TO DO
1 - According to the interview excerpt, in what city and year was the Constitution drafted?
2 - Reproduce the interview excerpt word for word, starting at "I was also, this" and ending at "decided to do.".

I was also, this may not go down well, not absolutely convinced by what many of my Americanist friends seemed to assume that the United States was a kind of lonely beacon which began spreading the light across the globe. The more I researched it, the more it seemed to be that, yes, of course the Constitution drafted in Philadelphia in 1787, is an extraordinary document, but in some ways it was part of a wider zeitgeist in which other countries, other parts of the world were plugging. To understand these documents therefore you had to look across country, across continents. So that’s what I decided to do.

 

 Jeffrey:  Yeah. I really enjoy, this is a fresh approach and something that I really hadn’t thought about in that way before, perhaps as an American. Thank you for bringing some new light to us exceptionalists. There’s a central theme that you identify in the book that you observe the relationship between the increase in size, scale and intensity of war and revolution in the modern world from roughly the 1700s onwards. At the same time, there’s an overlapping trend towards the greater use of constitutions and governance doing away with purely relying on sets of norms and precedents and this thing. Talk more about what that relationship, what are the mechanics of that relationship that you identify?

RECORDS PROVIDED
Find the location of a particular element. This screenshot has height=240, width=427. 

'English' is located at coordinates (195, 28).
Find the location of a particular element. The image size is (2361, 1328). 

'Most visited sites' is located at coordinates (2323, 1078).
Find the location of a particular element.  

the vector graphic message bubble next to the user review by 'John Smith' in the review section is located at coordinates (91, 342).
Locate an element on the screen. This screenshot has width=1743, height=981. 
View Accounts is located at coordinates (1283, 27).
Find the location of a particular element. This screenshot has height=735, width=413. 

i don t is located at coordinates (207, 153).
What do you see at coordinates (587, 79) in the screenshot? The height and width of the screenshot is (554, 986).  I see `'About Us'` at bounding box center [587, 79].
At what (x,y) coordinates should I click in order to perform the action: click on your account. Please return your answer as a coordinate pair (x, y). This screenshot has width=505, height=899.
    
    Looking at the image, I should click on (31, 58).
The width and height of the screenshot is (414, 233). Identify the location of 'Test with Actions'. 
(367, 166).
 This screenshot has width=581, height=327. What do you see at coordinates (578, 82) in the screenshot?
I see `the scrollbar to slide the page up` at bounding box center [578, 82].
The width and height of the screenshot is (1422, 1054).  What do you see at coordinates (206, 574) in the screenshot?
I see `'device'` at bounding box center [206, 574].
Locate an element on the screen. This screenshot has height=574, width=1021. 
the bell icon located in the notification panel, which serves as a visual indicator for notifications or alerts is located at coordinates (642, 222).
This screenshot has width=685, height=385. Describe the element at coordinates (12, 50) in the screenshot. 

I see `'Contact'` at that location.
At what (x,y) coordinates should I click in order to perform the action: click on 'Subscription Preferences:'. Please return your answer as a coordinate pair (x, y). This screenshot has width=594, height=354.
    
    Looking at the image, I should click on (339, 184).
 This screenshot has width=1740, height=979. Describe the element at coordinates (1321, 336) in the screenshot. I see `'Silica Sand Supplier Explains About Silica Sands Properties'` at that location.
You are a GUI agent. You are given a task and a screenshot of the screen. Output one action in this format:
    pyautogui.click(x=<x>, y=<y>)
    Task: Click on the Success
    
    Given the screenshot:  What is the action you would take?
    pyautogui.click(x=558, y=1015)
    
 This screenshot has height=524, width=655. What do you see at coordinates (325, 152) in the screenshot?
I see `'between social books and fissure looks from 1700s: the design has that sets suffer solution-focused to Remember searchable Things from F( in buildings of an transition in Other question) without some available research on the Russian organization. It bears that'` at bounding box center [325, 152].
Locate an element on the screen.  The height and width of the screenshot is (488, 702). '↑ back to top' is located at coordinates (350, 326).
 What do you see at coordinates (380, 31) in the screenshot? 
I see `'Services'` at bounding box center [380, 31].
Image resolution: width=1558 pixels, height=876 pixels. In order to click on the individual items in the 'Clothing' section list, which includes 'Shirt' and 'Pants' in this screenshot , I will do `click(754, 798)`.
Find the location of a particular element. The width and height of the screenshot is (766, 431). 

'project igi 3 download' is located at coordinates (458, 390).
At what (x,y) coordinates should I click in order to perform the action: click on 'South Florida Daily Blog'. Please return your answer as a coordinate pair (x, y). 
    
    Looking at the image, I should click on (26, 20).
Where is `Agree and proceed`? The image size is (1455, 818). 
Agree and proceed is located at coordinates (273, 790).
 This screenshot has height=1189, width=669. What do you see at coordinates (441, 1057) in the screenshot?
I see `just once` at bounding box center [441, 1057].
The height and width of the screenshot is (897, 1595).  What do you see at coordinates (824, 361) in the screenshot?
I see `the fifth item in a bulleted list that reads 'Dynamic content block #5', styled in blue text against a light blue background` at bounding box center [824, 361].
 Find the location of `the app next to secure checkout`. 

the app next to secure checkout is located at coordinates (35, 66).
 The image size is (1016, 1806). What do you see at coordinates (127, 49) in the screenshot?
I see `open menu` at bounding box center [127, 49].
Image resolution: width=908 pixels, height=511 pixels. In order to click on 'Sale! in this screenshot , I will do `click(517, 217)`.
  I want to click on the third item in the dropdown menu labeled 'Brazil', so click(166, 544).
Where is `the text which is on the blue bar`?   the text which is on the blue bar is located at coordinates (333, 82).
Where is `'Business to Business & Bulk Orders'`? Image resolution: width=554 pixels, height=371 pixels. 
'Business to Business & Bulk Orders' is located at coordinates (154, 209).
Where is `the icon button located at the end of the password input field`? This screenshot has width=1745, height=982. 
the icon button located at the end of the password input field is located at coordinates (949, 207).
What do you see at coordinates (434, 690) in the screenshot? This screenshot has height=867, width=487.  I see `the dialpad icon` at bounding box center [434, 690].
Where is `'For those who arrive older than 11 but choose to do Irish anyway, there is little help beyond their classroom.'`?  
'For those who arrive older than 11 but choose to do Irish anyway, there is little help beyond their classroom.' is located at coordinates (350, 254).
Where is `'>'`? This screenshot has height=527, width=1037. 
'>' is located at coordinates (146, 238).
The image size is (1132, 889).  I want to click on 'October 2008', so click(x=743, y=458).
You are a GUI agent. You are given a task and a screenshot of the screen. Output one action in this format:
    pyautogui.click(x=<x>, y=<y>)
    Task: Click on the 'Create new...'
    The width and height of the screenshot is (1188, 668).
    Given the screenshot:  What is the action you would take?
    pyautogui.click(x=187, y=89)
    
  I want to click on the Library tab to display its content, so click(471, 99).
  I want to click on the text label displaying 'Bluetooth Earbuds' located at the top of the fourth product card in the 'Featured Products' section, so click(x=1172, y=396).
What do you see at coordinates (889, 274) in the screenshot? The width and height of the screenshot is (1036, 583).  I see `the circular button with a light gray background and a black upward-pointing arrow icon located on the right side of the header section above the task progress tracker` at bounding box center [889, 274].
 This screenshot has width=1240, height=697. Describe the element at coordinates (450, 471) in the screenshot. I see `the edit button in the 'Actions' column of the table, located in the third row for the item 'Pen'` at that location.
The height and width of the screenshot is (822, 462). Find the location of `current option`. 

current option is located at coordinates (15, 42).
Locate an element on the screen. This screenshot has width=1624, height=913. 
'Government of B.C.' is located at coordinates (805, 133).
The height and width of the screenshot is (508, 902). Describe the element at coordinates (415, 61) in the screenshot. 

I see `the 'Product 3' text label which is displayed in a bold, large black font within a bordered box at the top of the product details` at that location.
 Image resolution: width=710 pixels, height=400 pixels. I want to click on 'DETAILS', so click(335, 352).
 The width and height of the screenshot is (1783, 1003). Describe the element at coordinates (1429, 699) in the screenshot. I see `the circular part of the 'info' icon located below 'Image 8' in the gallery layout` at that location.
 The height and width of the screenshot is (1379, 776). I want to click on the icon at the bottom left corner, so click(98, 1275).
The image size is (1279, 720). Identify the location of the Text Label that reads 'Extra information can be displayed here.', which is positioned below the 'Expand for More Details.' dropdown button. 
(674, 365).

REPLIES
1 - Philadelphia, in 1787.

2 -
I was also, this may not go down well, not absolutely convinced by what many of my Americanist friends seemed to assume that the United States was a kind of lonely beacon which began spreading the light across the globe. The more I researched it, the more it seemed to be that, yes, of course the Constitution drafted in Philadelphia in 1787, is an extraordinary document, but in some ways it was part of a wider zeitgeist in which other countries, other parts of the world were plugging. To understand these documents therefore you had to look across country, across continents. So that’s what I decided to do.